O Nobel da Economia defende que medidas de austeridade vão tornar vida dos gregos praticamente insuportável.
As políticas da União Europeia para tentar proteger a região do euro de um possível incumprimento são “absolutamente absurdas”, segundo Amartya Sen, o primeiro indiano a ganhar um Nobel da Economia.Permitir à Grécia vender os seus produtos a preços determinados pelo euro apenas vai poder ser alcançado com enormes cortes de despesa, que vão tornar a vida dos gregos “quase insuportável”, afirmou Sen numa entrevista à Bloomberg.

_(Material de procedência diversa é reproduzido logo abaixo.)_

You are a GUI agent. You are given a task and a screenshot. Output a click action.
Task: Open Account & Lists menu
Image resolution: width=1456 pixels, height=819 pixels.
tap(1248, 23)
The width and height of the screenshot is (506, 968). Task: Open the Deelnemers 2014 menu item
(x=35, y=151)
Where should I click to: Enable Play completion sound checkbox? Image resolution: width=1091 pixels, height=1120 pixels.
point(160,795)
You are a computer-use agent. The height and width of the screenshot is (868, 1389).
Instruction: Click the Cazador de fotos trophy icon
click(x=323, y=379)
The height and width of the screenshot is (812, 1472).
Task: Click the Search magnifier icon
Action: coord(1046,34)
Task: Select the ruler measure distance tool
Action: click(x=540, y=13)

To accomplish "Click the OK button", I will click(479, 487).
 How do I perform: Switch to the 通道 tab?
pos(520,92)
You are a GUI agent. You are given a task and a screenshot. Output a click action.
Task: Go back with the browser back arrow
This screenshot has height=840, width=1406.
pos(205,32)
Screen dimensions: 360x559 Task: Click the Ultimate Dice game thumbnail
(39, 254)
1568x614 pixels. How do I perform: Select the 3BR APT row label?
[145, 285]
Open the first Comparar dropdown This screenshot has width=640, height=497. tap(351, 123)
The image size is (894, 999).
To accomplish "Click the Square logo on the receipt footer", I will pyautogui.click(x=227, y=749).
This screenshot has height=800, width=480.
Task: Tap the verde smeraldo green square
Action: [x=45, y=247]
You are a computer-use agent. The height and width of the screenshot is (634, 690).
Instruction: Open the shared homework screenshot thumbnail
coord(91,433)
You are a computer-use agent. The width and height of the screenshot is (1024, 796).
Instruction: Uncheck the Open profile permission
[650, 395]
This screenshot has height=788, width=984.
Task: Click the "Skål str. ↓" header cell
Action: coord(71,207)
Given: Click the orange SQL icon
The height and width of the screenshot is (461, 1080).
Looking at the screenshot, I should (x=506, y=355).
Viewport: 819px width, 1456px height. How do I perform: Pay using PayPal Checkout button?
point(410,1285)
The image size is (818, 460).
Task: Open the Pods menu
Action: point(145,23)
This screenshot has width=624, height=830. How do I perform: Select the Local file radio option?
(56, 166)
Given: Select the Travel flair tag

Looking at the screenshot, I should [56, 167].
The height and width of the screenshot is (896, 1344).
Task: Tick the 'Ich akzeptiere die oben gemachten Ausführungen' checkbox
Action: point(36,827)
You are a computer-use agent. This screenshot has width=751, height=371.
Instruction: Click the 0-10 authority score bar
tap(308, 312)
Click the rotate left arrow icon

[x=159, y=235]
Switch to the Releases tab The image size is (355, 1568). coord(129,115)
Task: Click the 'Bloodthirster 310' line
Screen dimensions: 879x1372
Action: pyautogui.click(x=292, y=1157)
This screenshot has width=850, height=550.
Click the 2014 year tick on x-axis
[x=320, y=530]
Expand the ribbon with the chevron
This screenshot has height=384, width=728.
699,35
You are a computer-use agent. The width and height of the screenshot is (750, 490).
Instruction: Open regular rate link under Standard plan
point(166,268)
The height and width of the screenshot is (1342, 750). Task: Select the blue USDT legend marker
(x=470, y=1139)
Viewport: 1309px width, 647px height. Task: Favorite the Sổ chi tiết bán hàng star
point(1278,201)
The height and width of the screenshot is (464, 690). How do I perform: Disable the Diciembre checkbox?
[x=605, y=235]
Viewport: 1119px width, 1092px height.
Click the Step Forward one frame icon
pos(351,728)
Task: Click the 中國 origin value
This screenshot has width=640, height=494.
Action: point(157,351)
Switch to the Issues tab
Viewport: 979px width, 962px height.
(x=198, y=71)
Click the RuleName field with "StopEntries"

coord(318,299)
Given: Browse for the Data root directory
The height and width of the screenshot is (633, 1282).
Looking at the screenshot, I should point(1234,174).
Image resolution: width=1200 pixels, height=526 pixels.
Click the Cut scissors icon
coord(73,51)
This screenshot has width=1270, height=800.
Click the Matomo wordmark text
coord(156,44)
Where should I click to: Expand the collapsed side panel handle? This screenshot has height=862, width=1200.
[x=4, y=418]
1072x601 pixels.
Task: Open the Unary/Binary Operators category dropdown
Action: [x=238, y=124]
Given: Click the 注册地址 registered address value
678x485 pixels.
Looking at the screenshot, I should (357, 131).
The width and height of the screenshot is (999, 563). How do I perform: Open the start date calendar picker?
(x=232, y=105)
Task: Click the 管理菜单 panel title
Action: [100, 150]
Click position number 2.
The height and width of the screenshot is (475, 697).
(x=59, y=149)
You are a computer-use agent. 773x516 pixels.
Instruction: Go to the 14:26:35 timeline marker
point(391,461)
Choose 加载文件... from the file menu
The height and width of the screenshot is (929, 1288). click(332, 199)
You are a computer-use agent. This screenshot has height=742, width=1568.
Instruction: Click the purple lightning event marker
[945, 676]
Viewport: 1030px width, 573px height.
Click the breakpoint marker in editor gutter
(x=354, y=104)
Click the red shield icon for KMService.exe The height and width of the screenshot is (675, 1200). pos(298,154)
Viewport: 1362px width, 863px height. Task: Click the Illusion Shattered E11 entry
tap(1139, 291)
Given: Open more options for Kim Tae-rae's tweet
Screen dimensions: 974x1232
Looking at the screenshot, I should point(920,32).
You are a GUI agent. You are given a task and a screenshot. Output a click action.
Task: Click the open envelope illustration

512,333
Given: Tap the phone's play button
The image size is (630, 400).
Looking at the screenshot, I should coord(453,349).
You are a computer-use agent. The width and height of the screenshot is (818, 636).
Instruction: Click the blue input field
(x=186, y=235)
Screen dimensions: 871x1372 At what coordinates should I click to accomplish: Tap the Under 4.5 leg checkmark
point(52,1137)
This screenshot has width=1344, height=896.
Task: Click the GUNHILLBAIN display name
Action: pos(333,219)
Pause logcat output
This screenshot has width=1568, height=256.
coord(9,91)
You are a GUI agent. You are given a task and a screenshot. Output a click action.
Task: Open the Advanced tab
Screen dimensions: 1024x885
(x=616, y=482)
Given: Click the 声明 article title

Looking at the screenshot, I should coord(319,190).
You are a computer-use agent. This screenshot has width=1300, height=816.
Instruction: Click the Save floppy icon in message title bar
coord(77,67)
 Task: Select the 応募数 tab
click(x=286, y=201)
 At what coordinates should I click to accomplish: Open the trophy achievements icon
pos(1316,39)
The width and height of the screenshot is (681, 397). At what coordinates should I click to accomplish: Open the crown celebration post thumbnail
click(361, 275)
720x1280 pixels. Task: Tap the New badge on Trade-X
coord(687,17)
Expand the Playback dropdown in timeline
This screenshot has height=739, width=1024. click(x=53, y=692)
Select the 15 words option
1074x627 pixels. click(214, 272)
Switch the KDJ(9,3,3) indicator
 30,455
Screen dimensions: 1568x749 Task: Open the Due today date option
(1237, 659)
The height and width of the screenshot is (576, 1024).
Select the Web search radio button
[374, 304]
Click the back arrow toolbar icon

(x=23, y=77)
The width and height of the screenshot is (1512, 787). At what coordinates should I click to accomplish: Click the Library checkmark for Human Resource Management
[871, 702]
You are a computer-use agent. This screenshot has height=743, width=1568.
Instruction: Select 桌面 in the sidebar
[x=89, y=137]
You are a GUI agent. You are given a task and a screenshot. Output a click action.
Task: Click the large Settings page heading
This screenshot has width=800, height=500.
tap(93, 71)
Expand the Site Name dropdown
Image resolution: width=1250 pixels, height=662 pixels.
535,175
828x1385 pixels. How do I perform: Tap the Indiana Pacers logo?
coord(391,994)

“Esta ideia de infligir montantes enormes de sacrifícios locais de modo a gerar um excedente para pagar aos credores estrangeiros para manter o euro intacto é uma política económica absolutamente absurda”, defendeu o Nobel da Economia.
Para Sen, “quanto mais tarde acabar, esses países em incumprimento técnico como a Grécia, Portugal e a Espanha vão terminar com uma dívida muito maior do que se eles tivessem sido libertados das suas correntes do euro um pouco mais cedo”.
As declarações do Nobel da Economia surgem apenas a dois dias da cimeira europeia, onde os líderes da região vão discutir a “estabilidade financeira” na região, onde deverá estar em cima da mesa um novo pacote de ajuda à Grécia.